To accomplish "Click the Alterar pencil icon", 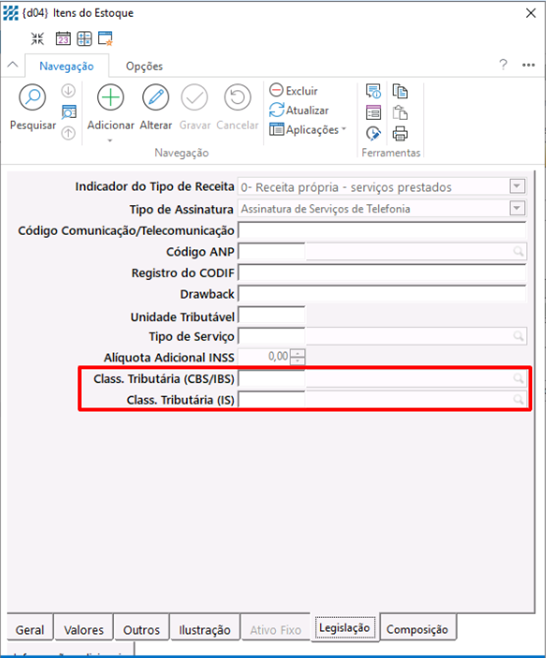I will tap(156, 97).
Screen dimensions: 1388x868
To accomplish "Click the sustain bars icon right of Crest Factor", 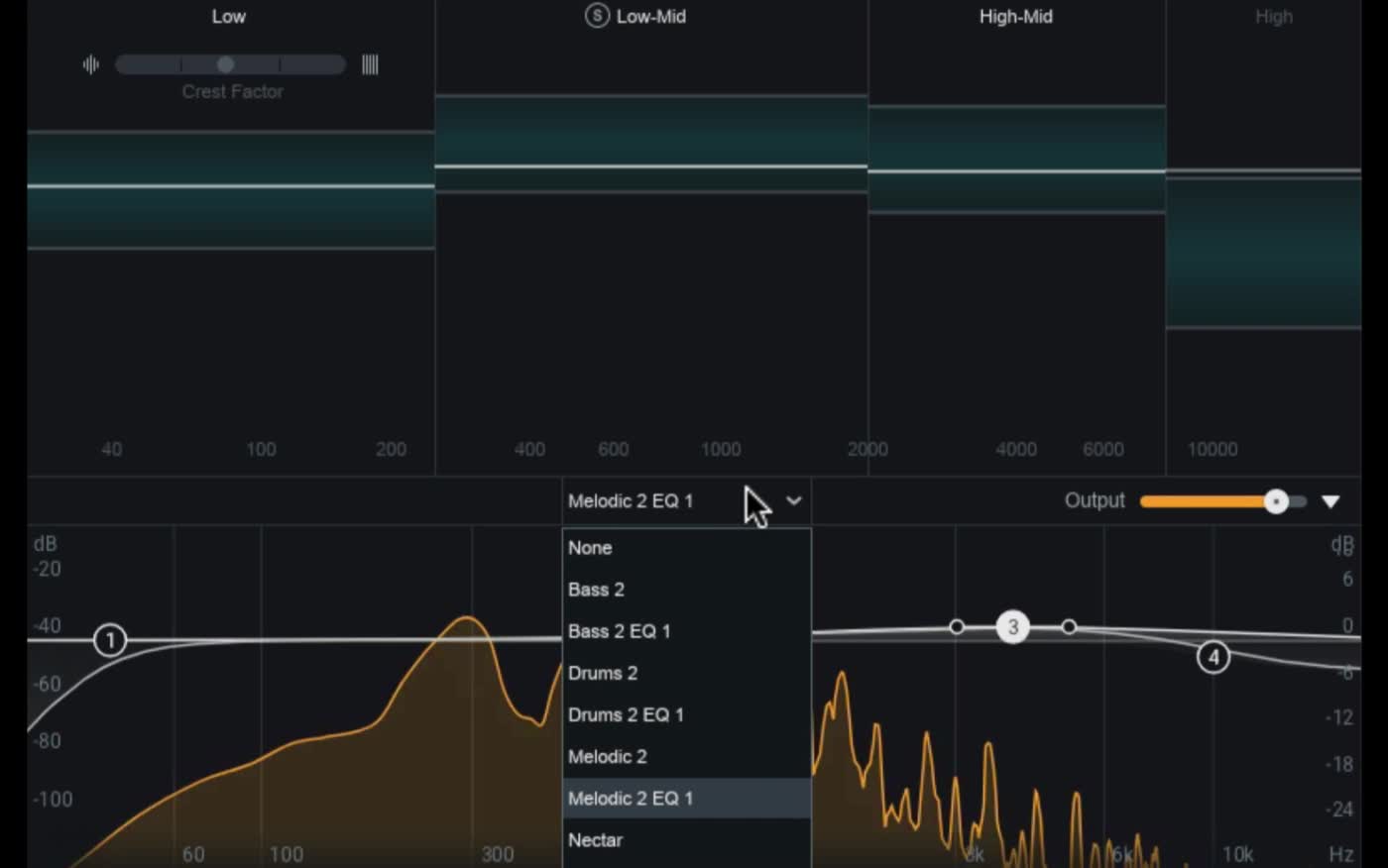I will pyautogui.click(x=370, y=64).
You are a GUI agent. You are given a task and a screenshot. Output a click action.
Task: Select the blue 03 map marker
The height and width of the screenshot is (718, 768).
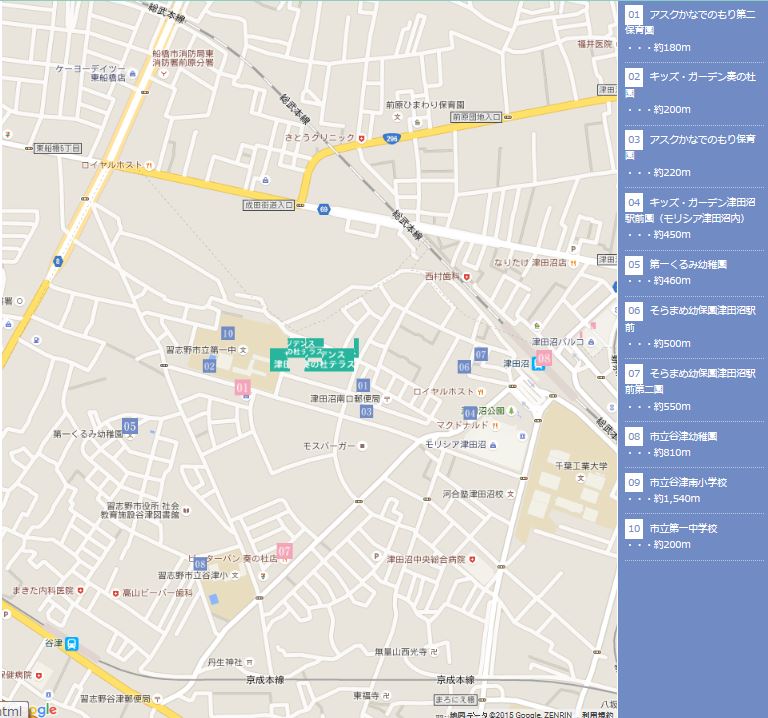pos(367,411)
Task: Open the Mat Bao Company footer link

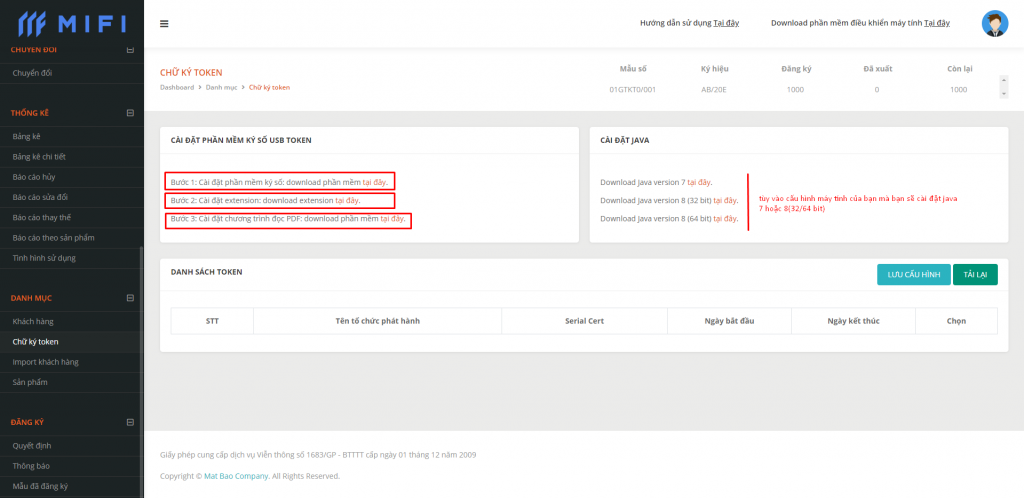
+++
* _TASK TO COMPLETE_: Turn the listing, starting at the line containing "You are a GUI" and ending at the end of the listing, into a JSON list of strings with one string per line and no blank lines. Leave the pictures out.

* _ANSWER IN FULL_:
[
  "You are a GUI agent. You are given a task and a screenshot. Output a click action.",
  "Task: Select the blue 03 map marker",
  "The height and width of the screenshot is (718, 768).",
  "pos(367,411)",
  "Task: Open the Mat Bao Company footer link"
]